___ RECORDS TO USE ___
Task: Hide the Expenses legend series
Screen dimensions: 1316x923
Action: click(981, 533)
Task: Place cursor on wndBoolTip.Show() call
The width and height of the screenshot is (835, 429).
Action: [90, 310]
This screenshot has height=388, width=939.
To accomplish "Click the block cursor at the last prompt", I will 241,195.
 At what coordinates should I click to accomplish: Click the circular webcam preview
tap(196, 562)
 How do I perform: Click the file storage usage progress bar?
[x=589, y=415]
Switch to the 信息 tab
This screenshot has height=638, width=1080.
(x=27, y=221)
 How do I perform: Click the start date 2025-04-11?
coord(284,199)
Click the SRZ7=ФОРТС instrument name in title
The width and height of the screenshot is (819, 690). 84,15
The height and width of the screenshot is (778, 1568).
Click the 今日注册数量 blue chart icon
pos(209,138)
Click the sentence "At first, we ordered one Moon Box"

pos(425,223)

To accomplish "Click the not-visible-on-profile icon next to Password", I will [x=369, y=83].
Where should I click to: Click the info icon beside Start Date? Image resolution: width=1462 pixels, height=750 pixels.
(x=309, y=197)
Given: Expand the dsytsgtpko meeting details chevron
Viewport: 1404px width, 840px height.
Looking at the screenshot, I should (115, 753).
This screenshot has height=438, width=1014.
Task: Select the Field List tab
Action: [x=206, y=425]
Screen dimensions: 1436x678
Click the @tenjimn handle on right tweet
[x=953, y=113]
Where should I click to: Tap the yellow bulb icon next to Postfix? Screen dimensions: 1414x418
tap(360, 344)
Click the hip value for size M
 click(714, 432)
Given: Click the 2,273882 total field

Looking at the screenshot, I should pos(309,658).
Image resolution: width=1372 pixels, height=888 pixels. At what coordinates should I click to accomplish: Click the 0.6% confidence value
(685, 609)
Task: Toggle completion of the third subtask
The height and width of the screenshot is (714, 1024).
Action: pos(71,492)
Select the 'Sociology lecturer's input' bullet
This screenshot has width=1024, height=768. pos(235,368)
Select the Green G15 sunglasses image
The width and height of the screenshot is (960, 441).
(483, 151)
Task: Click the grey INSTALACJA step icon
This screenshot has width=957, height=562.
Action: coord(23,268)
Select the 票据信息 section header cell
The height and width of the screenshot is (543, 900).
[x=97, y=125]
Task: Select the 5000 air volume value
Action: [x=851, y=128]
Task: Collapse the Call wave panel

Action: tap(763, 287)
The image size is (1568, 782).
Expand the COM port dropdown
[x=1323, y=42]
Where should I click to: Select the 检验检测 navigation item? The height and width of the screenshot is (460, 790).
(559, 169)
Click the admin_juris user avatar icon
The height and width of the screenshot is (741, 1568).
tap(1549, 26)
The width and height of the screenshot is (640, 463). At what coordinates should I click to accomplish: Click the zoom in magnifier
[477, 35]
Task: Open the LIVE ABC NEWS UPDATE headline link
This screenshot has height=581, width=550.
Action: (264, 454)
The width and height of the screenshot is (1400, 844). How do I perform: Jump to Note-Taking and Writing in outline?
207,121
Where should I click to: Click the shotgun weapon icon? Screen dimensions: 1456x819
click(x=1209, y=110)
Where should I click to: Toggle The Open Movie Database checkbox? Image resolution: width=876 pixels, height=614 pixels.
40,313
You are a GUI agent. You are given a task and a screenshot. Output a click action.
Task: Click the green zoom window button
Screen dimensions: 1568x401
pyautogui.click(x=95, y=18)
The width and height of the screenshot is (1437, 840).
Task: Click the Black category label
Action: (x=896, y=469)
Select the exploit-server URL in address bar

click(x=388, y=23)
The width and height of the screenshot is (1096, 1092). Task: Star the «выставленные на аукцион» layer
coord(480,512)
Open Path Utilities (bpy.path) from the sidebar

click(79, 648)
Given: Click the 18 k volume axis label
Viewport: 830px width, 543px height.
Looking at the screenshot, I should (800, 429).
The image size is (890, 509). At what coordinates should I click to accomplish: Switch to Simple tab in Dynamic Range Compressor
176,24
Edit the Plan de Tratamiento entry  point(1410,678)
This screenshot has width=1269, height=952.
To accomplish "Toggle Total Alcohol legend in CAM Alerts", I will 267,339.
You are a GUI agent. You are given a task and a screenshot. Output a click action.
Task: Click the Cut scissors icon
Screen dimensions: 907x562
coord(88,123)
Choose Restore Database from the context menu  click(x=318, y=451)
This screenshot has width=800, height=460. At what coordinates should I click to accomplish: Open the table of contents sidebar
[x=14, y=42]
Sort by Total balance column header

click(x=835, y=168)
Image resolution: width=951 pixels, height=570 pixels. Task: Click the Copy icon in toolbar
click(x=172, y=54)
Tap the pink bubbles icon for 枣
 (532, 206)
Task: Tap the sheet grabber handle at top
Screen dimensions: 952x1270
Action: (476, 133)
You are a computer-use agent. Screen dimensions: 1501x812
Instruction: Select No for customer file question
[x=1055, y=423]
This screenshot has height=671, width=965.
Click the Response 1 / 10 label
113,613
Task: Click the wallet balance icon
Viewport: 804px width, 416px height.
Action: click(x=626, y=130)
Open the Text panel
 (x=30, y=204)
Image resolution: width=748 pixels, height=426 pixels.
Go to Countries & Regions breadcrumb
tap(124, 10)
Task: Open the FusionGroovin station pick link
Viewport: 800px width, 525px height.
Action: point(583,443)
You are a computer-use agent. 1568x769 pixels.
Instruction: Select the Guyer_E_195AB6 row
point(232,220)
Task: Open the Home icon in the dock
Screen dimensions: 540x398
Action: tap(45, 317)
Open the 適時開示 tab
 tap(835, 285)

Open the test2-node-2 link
___
- SET PROBLEM -
Put the lines from the one containing "Where should I click to: Toggle" through the one containing "Edit the Plan", both included, into a Markdown table with the columns Row and Line, numbering each line and skipping blank ones.

- OUTPUT BELOW -
| Row | Line |
|---|---|
| 1 | Where should I click to: Toggle The Open Movie Database checkbox? Image resolution: width=876 pixels, height=614 pixels. |
| 2 | 40,313 |
| 3 | You are a GUI agent. You are given a task and a screenshot. Output a click action. |
| 4 | Task: Click the green zoom window button |
| 5 | Screen dimensions: 1568x401 |
| 6 | pyautogui.click(x=95, y=18) |
| 7 | The width and height of the screenshot is (1437, 840). |
| 8 | Task: Click the Black category label |
| 9 | Action: (x=896, y=469) |
| 10 | Select the exploit-server URL in address bar |
| 11 | click(x=388, y=23) |
| 12 | The width and height of the screenshot is (1096, 1092). Task: Star the «выставленные на аукцион» layer |
| 13 | coord(480,512) |
| 14 | Open Path Utilities (bpy.path) from the sidebar |
| 15 | click(79, 648) |
| 16 | Given: Click the 18 k volume axis label |
| 17 | Viewport: 830px width, 543px height. |
| 18 | Looking at the screenshot, I should (800, 429). |
| 19 | The image size is (890, 509). At what coordinates should I click to accomplish: Switch to Simple tab in Dynamic Range Compressor |
| 20 | 176,24 |
| 21 | Edit the Plan de Tratamiento entry  point(1410,678) |